Excerpted text -
=-=-=-=-=
This is not to excuse the Chinese government of its mistakes. Ok, the virus was unknown, and it threatened the lunar new year holiday; but all mistakes reveal the qualities of the system that makes them. In this case risk averse local officials not wanting to put their head up first and sitting hard on those that did. But who now globally, after a crucial month of highly visible health warnings was wasted, is able to keep on casting stones – other than those who blame China for exporting its mistakes. The Chinese response, when it got going, was ruthlessly efficient. It will require some serious investigation, by health professionals and epidemiologists, to determine what they did well, what not, and what could be done differently. But there is also a political reckoning, and it will be a hard one.

China has shown that it possesses a certain state capacity that has been seriously eroded in the West, especially the Anglosphere. Political scientist Christopher Hood suggested thirty years ago, that ‘new public management’ was imposing cost-efficiencies at the expense of commitment to ‘honesty and fairness’, and the capacity for ‘reliability, adaptivity and robustness’. He asked presciently, ‘whether the emphasis on cost-cutting, contracting-out, compartmentalizing and top-slicing is compatible with safety culture at the front line. Some answers are now forthcoming – from the health services to the NBN. At bottom, there is an erosion of trust in government. It is not just the obvious decline in the capacity of states to deal with this crisis, but also of the social capacity to work collaboratively with trusted state authorities. China has both capacity and this trust; so too do the democracies of South Korea and Taiwan. A country does not need to be ‘authoritarian’ to act competently, but nor does being a ‘democracy’ guarantee that it will do so.
=-=-=-=-=
Assigned task A - Reproduce the passage on China's virus response word for word, starting at "This is not" and ending at "a hard one.".
Assigned task B - Carry on the passage on China's virus response from its final sentence, keeping to its subject and style.
=-=-=-=-=
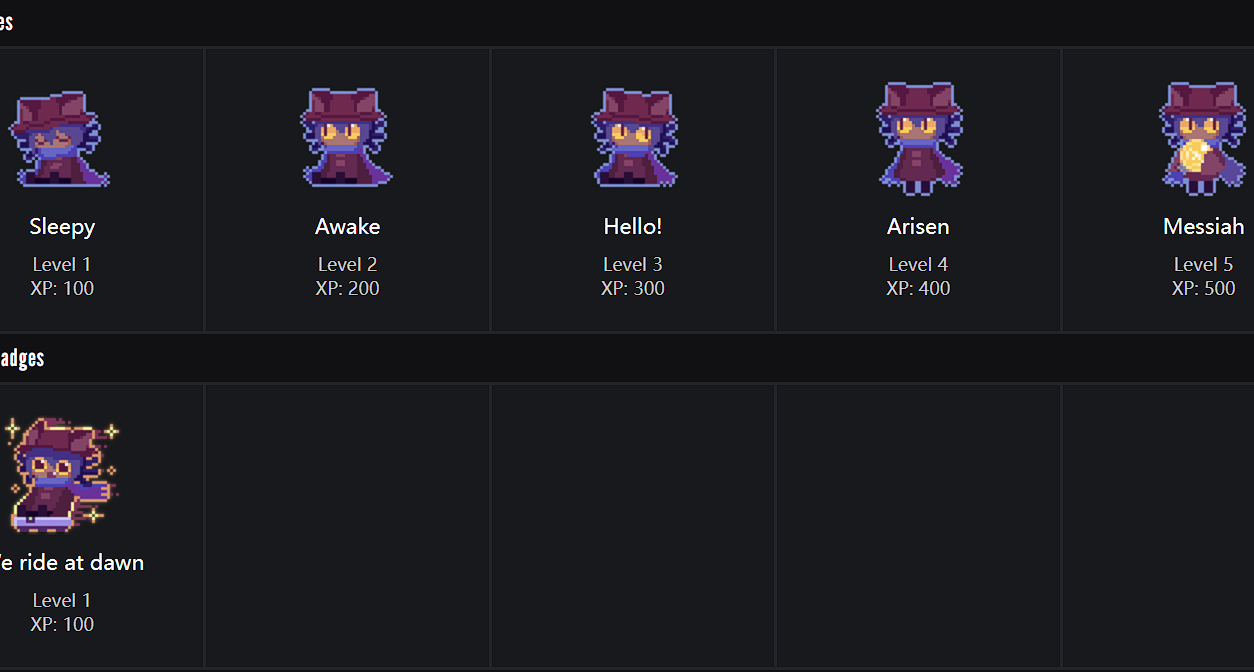Select the Arisen standing Niko sprite
Screen dimensions: 1254x672
(x=919, y=138)
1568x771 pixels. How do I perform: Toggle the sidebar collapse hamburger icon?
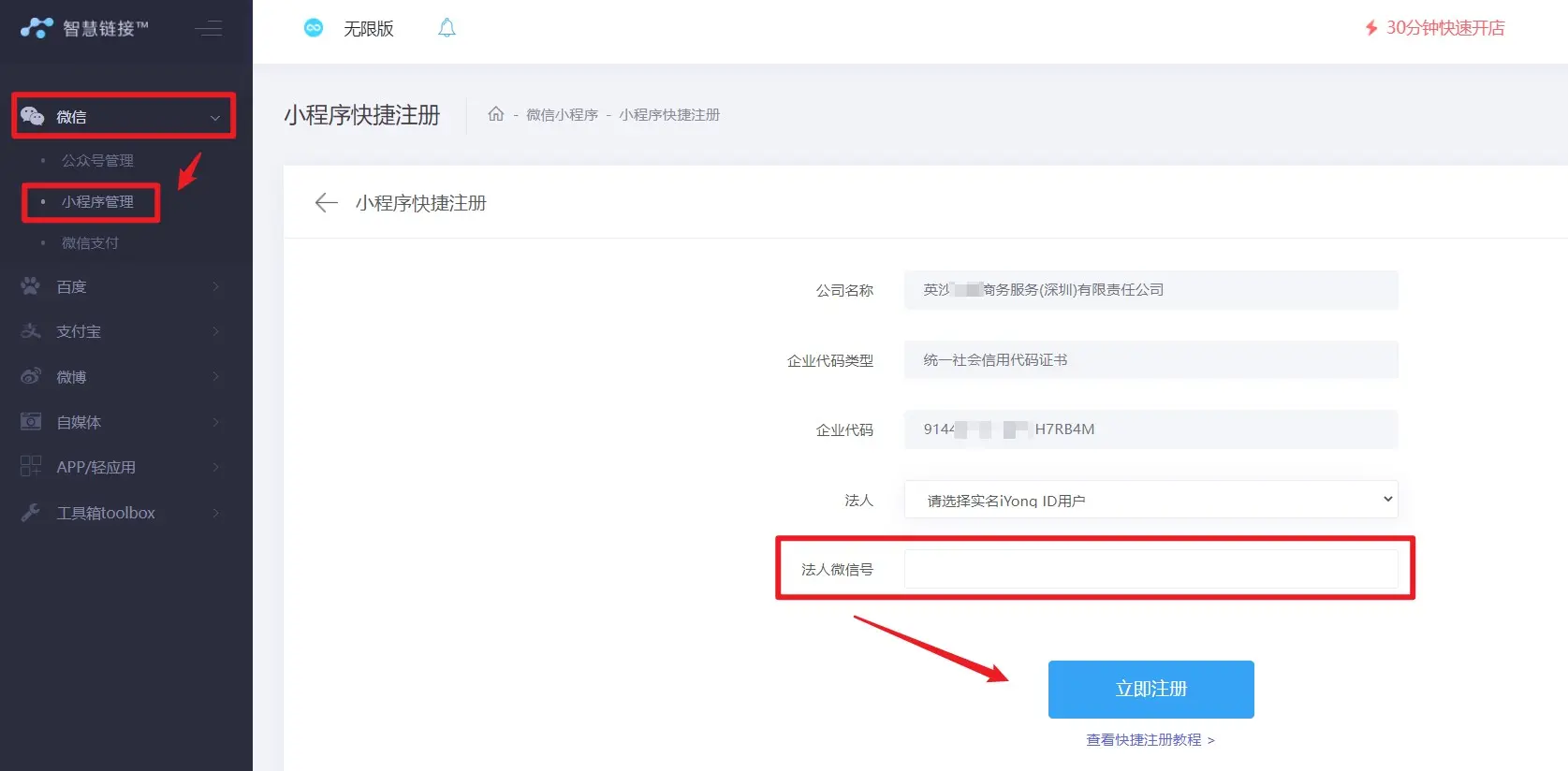point(209,29)
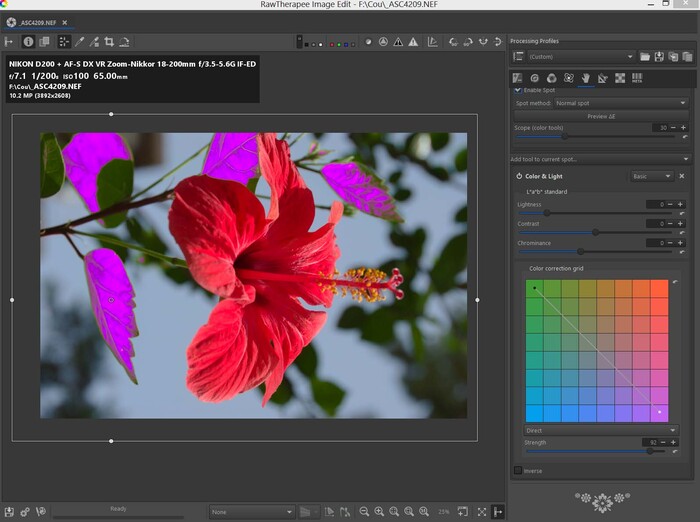Select the straighten/rotate tool

point(124,42)
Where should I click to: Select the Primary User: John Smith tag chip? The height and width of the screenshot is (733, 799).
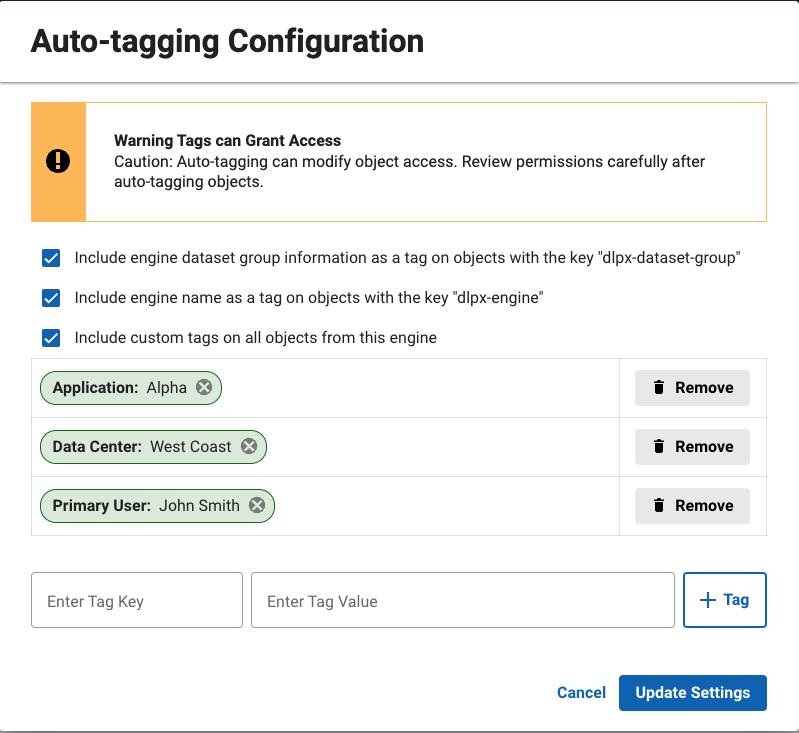(x=145, y=506)
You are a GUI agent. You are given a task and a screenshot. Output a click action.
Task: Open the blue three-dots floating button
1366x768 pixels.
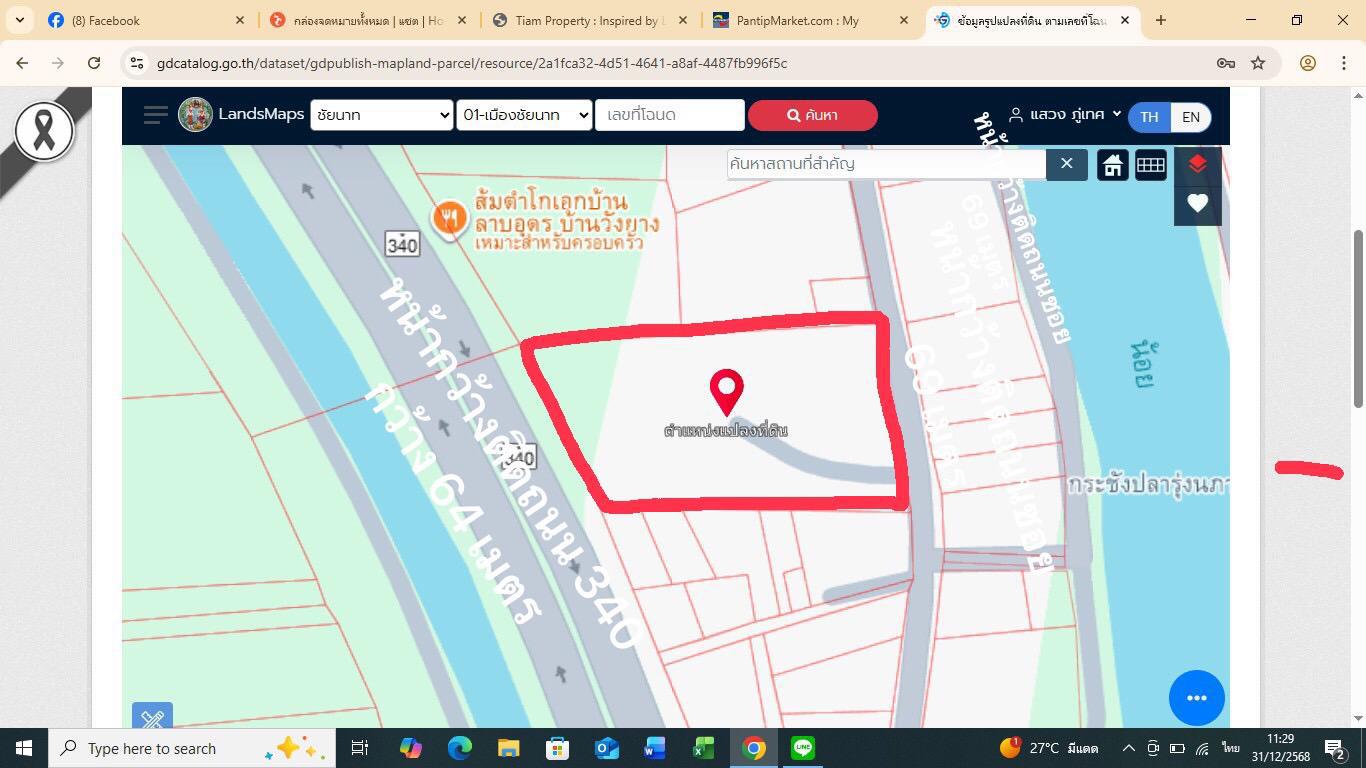click(x=1197, y=698)
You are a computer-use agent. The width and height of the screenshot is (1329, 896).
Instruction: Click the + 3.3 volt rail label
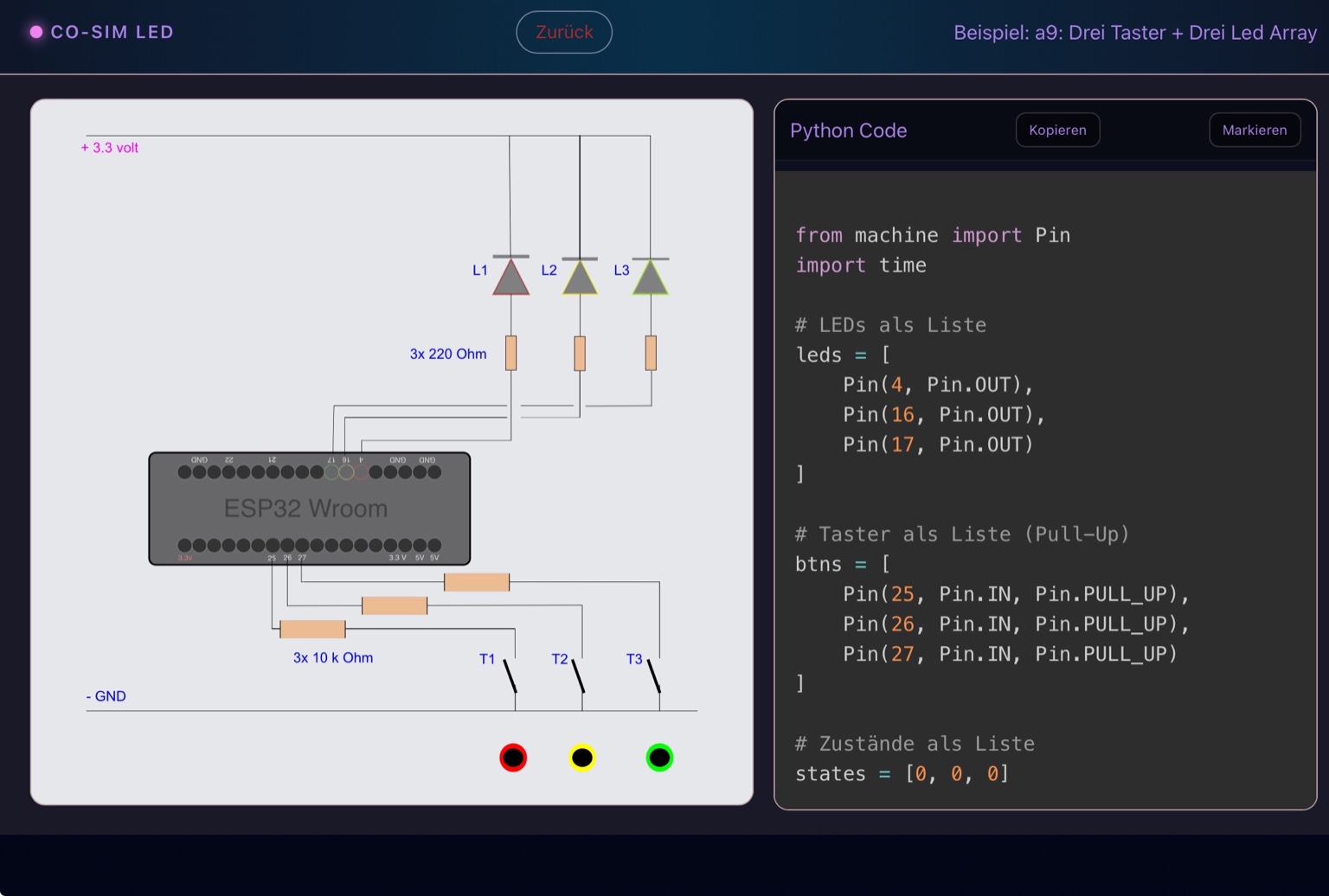(x=110, y=148)
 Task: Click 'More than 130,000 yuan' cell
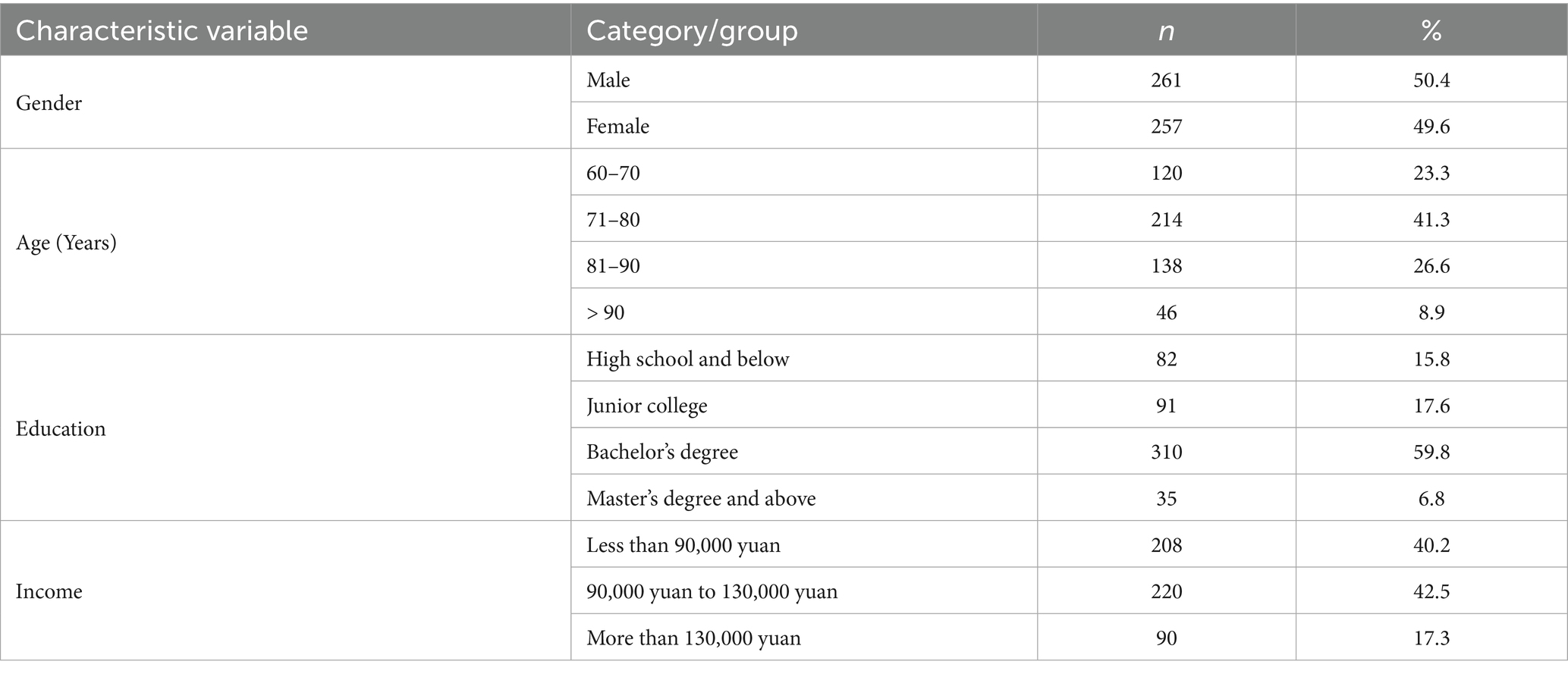click(693, 638)
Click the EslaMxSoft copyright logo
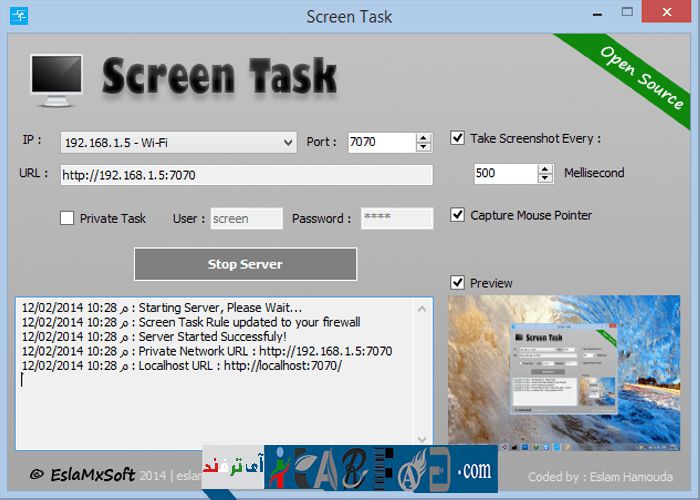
=-=-=-=-=
Final answer A -
This is not to excuse the Chinese government of its mistakes. Ok, the virus was unknown, and it threatened the lunar new year holiday; but all mistakes reveal the qualities of the system that makes them. In this case risk averse local officials not wanting to put their head up first and sitting hard on those that did. But who now globally, after a crucial month of highly visible health warnings was wasted, is able to keep on casting stones – other than those who blame China for exporting its mistakes. The Chinese response, when it got going, was ruthlessly efficient. It will require some serious investigation, by health professionals and epidemiologists, to determine what they did well, what not, and what could be done differently. But there is also a political reckoning, and it will be a hard one.

Final answer B -
Underlying the hollowing out of the state has been the extension of the market to every nook and cranny of social, cultural and political life. It is now held as the very essence of the rational. In the China narrative the progress of ‘free’ market capitalism and democracyare as one; that things have not turned out as planned shows that these markets – state capitalism – cannot really be free. What this occludes is the growing sense in the West that capitalism and democracy are not always happy bedfellows. In fact, capitalism is quite happy to dispense with democracy when circumstances require. The current global crisis raises questions about every state’s (lack of) capacity to ensure the basic welfare of its citizens. This crisis thus connects us to China, because there too people are asking about how the system can be made more responsive to their needs, able to listen to their voices. This, it should now be clear by now, is not guaranteed by the bare mechanism of a party electoral system. A new compact between state and citizens is required, in both the West and China, and this challenge takes us beyond Us and Them.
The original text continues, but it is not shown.